A local official in Plateau, Central Nigeria, disclosed on Monday that the death toll from weekend attacks had surged to 113, marking a distressing escalation in an area frequently plagued by conflicts between herders and farmers.
Describing the attacks as “well-coordinated,” Monday Kassah, the acting chairman of Bokkos Local Government Area in Plateau State, highlighted the scale of the assault. “Not fewer than 20 different communities were attacked by the bandits,” he stated, underscoring the severity of the incidents.
“We have recovered 113 dead bodies from those communities.
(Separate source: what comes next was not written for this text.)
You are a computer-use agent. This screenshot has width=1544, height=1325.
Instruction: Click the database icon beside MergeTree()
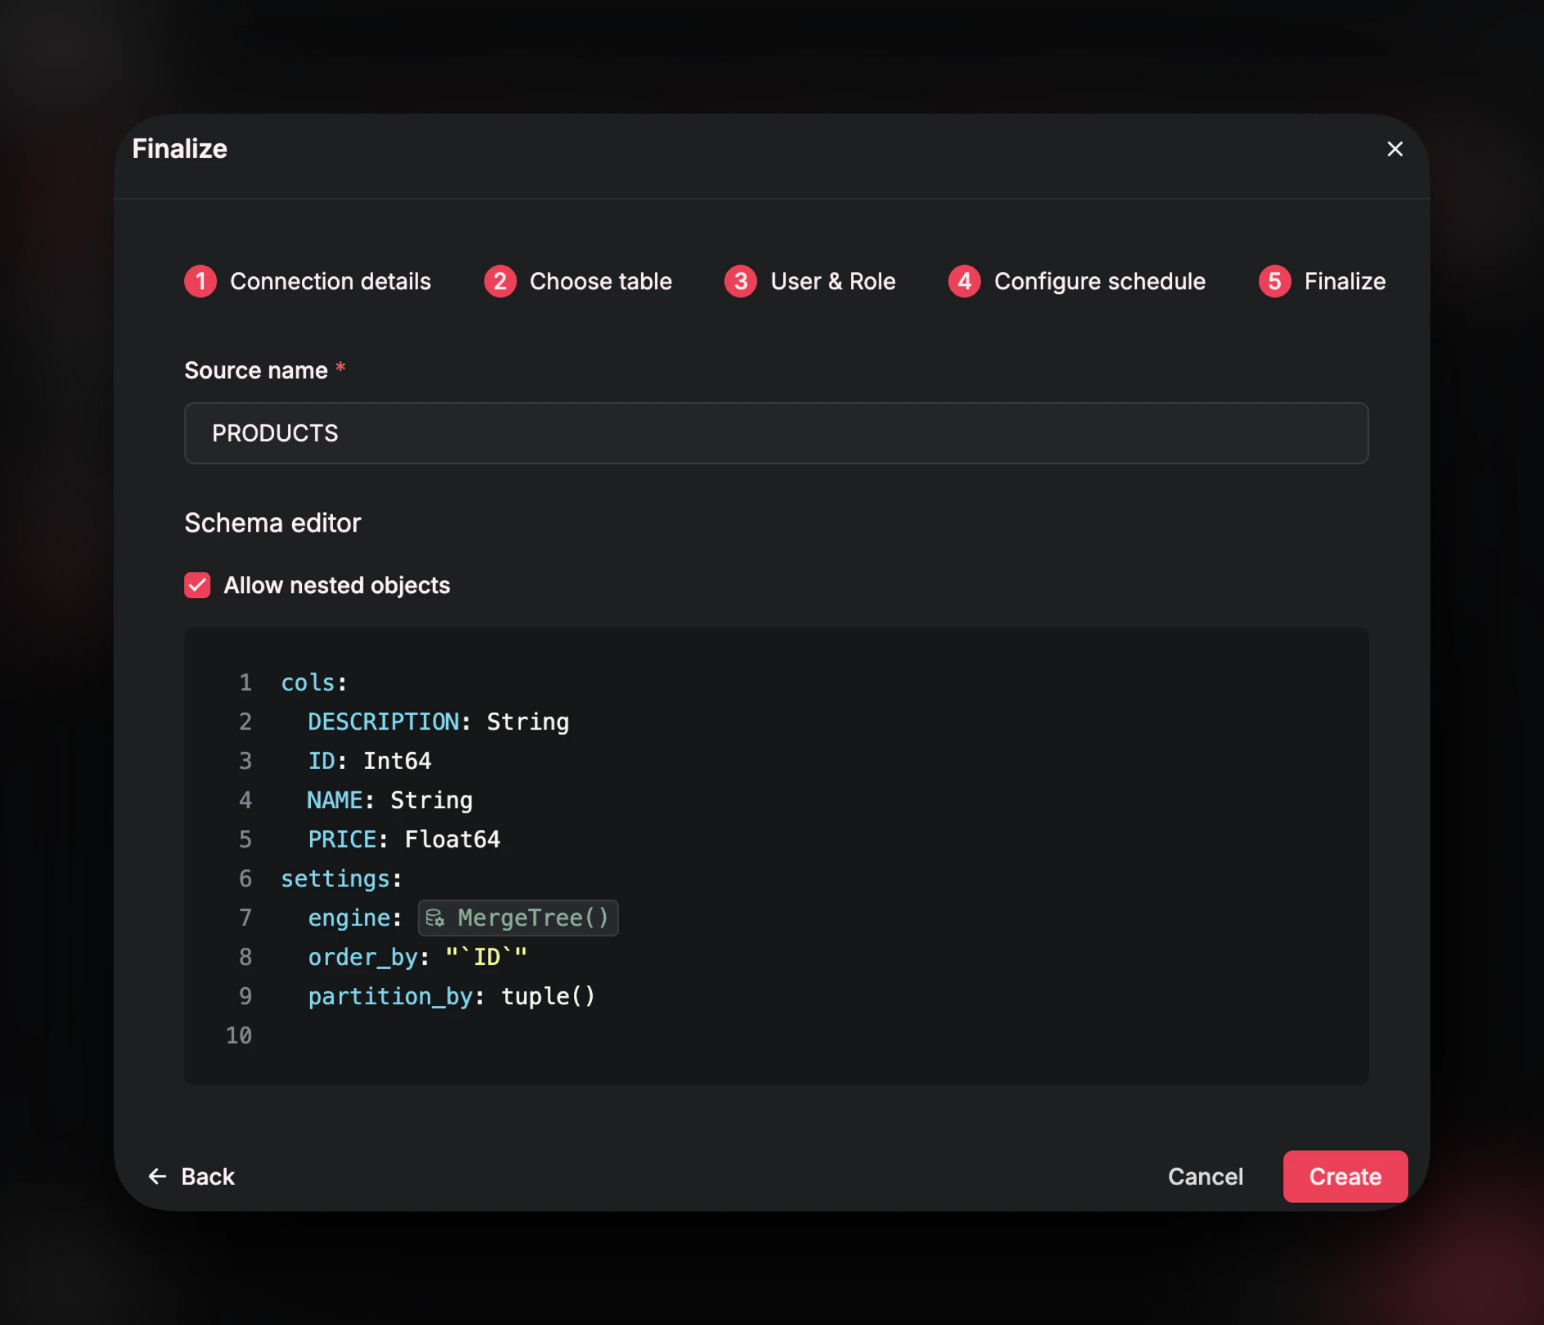tap(435, 918)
We have recovered more than 300 injured,” Kassah reported, painting a grim picture of the aftermath of the assaults.
The responsible parties behind the attacks were not specified by Kassah, who emphasized that immediate medical attention had been provided to the injured, transporting them to nearby hospitals for treatment.
Unfortunately, a Plateau police spokesperson remained unreachable for comment, leaving crucial details and official responses pending in the wake of the violence.
Plateau, situated in Nigeria’s Middle Belt and known for its ethnic and religious diversity, has been a recurrent hotspot for inter-communal conflicts. These conflicts, often depicted as clashes between Muslim herders and predominantly Christian farmers, have resulted in a tragic loss of lives over recent years.
While the narrative often revolves around ethno-religious tensions, underlying factors such as climate change and the expansion of agriculture significantly contribute to the recurring violence in the region.